Introduction

Pegasus is spyware developed by the Israeli cyber arms firm NSO Group that can be covertly installed on mobile phones (and other devices) running most versions of iOS and Android.  The 2021 Project Pegasus revelations suggest that the current Pegasus software can exploit all recent iOS versions up to iOS 14.6.

As of 2016, Pegasus was capable of reading text messages, tracking calls, collecting passwords, location tracking, accessing the target device’s microphone and camera, and harvesting information from apps. The spyware is named after Pegasus, the winged horse of Greek mythology. It is a Trojan horse computer virus that can be sent “flying through the air” to infect cell phones.

NSO Group Technologies (NSO standing for Niv, Shalev and Omri, the names of the company’s founders) is an Israeli technology firm primarily known for its proprietary spyware Pegasus, which is capable of remote zero-click surveillance of smartphones.

What happened

Citizen Lab, based at the University of Toronto, says it determined NSO used the vulnerability to remotely infect devices with its Pegasus spyware. Citizen Lab said it has now discovered new artifacts of the Forced Entry vulnerability, its details were first revealed in August as part of an investigation into the use of a zero-day vulnerability that was used to silently hack into iPhones

Apple has released iOS 14.8, iPadOS 14.8, watchOS 7.6.2, macOS Big Sur 11.6, and Safari 14.1.2 to fix two actively exploited vulnerabilities, one of which defeated extra security protections built into the operating system.

Pegasus can be deployed as a “zero-click exploit,” meaning that the spyware can install itself without the victim even clicking a booby-trapped link or file

Impact

Using the zero-click infection method, Pegasus can turn on a user’s camera and microphone, record messages, texts, emails, calls — even those sent via encrypted messaging and phone apps like Signal — and send them back to NSO’s clients at governments around the world.

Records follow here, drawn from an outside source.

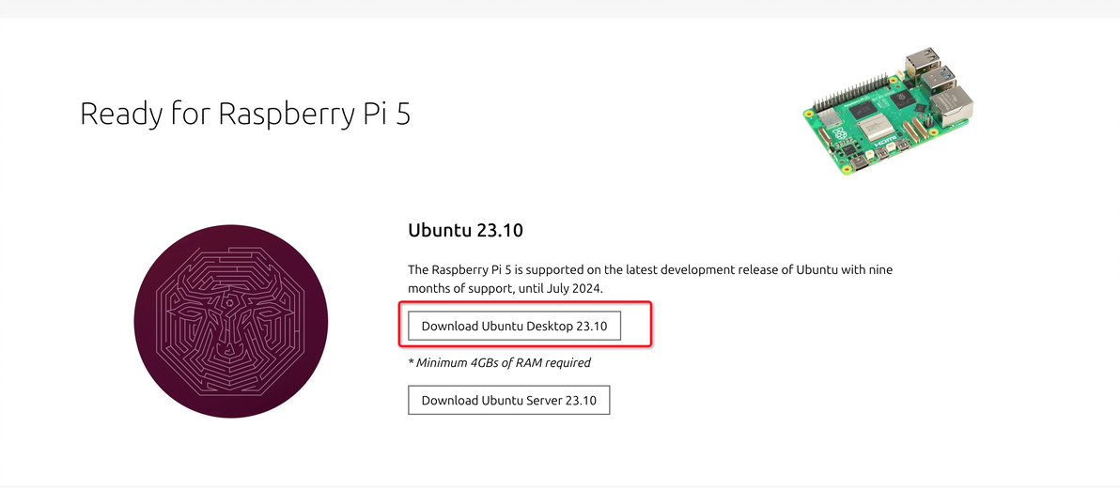Click the word "Desktop" inside the highlighted button

click(550, 326)
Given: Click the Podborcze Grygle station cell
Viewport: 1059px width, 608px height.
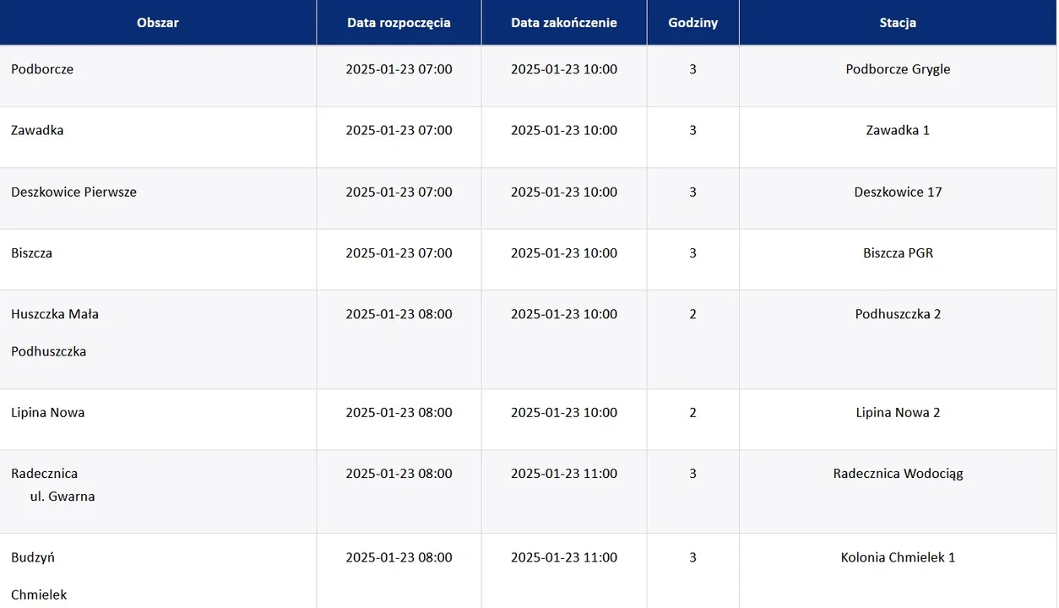Looking at the screenshot, I should 898,69.
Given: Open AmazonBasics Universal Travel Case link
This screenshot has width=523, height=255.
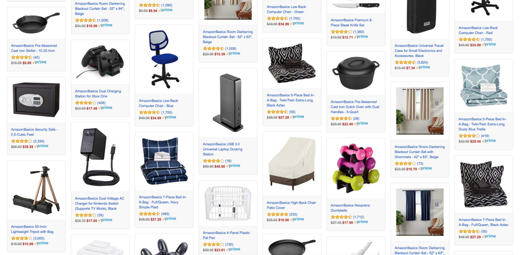Looking at the screenshot, I should pos(418,50).
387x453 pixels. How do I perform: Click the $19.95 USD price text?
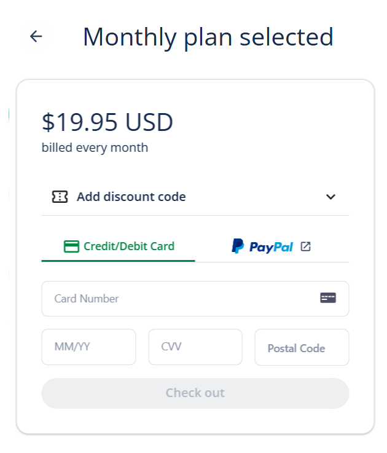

The list of two flaws is as follows –

• CVE-2021-30858 (WebKit) – A use after free issue that could result in arbitrary code execution when processing maliciously crafted web content. The flaw has been addressed with improved memory management.
• CVE-2021-30860 (CoreGraphics) – An integer overflow vulnerability that could lead to arbitrary code execution when processing a maliciously crafted PDF document. The bug has been remediated with improved input validation.

CVE-2021-30858, on the other hand, is the latest in a number of WebKit zero-day flaws Apple has rectified this year alone. With this set of latest updates, the company has patched a total of 15 zero-day vulnerabilities since the start of 2021.

Recommendation

• Apple iPhone, iPad, Mac, and Apple Watch users are recommended to immediately update their software to mitigate any potential threats arising out of active exploitation of the flaws.
• Avoid installing any third-party software on the devices. This means that the only apps should use are the ones available through official channels such as the App Store or Google Play.
• Avoid public connections and never click on a link or open an email attachment if don’t know the source or aren’t expecting the link or document.
• Do not root (for Android phones) or jailbreak (for iPhones) the phone. Many of the more invasive spyware features don’t work unless the phone is rooted or jailbroken. On iPhones, most spyware cannot be installed unless it is jailbroken. A rooted or jailbroken phone will be more vulnerable to viruses and malware and make it easier for spyware to be installed.
• Most spyware requires physical access to the phone to install, place a passcode lock on the phone (and don’t share it) to minimize the risk of someone installing spyware. Many devices allow us to choose between a number, pattern, thumbprint, or other security features.